# SET TASK
Revise the listing below so that each occurrence of "This screenshot has" becomes "The screen capture has", and leave everything else unchanged.

# AVAILABLE DATA

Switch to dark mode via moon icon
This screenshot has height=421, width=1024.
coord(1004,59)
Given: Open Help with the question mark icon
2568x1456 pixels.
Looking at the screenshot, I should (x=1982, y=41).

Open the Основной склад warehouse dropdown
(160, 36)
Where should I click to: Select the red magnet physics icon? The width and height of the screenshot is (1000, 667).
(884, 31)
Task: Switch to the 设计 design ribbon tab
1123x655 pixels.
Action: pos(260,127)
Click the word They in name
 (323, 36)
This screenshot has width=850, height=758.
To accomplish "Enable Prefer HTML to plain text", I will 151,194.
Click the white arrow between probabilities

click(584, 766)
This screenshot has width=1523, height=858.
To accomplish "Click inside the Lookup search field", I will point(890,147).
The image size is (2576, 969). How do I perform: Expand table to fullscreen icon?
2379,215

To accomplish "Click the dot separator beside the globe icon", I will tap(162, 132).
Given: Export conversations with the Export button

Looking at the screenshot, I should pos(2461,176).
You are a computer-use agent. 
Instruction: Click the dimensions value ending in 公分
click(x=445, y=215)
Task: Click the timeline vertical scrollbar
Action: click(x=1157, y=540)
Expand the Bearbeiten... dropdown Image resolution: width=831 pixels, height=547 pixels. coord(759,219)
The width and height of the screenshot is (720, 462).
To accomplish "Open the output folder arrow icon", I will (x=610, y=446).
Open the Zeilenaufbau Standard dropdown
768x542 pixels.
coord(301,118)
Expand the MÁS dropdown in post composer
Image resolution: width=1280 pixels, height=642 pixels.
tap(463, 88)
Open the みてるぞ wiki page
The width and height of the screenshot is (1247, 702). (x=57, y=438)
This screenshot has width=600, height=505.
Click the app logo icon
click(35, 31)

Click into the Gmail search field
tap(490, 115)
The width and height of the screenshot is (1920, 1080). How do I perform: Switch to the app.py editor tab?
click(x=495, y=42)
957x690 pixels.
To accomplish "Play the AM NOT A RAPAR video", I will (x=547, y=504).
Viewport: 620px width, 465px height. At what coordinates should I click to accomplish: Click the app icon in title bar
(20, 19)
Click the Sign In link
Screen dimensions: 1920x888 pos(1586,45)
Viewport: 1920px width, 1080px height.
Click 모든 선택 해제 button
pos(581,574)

# FULL SOLUTION
Switch to dark mode via moon icon
The screen capture has height=421, width=1024.
coord(1004,59)
Given: Open Help with the question mark icon
2568x1456 pixels.
Looking at the screenshot, I should (x=1982, y=41).

Open the Основной склад warehouse dropdown
(160, 36)
Where should I click to: Select the red magnet physics icon? The width and height of the screenshot is (1000, 667).
(884, 31)
Task: Switch to the 设计 design ribbon tab
1123x655 pixels.
Action: pos(260,127)
Click the word They in name
 (323, 36)
The screen capture has width=850, height=758.
To accomplish "Enable Prefer HTML to plain text", I will 151,194.
Click the white arrow between probabilities

click(584, 766)
The screen capture has width=1523, height=858.
To accomplish "Click inside the Lookup search field", I will point(890,147).
The image size is (2576, 969). How do I perform: Expand table to fullscreen icon?
2379,215

To accomplish "Click the dot separator beside the globe icon", I will tap(162, 132).
Given: Export conversations with the Export button

Looking at the screenshot, I should pos(2461,176).
You are a computer-use agent. 
Instruction: Click the dimensions value ending in 公分
click(x=445, y=215)
Task: Click the timeline vertical scrollbar
Action: click(x=1157, y=540)
Expand the Bearbeiten... dropdown Image resolution: width=831 pixels, height=547 pixels. coord(759,219)
The width and height of the screenshot is (720, 462).
To accomplish "Open the output folder arrow icon", I will (x=610, y=446).
Open the Zeilenaufbau Standard dropdown
768x542 pixels.
coord(301,118)
Expand the MÁS dropdown in post composer
Image resolution: width=1280 pixels, height=642 pixels.
tap(463, 88)
Open the みてるぞ wiki page
The width and height of the screenshot is (1247, 702). (x=57, y=438)
The screen capture has width=600, height=505.
Click the app logo icon
click(35, 31)

Click into the Gmail search field
tap(490, 115)
The width and height of the screenshot is (1920, 1080). How do I perform: Switch to the app.py editor tab?
click(x=495, y=42)
957x690 pixels.
To accomplish "Play the AM NOT A RAPAR video", I will (x=547, y=504).
Viewport: 620px width, 465px height. At what coordinates should I click to accomplish: Click the app icon in title bar
(20, 19)
Click the Sign In link
Screen dimensions: 1920x888 pos(1586,45)
Viewport: 1920px width, 1080px height.
Click 모든 선택 해제 button
pos(581,574)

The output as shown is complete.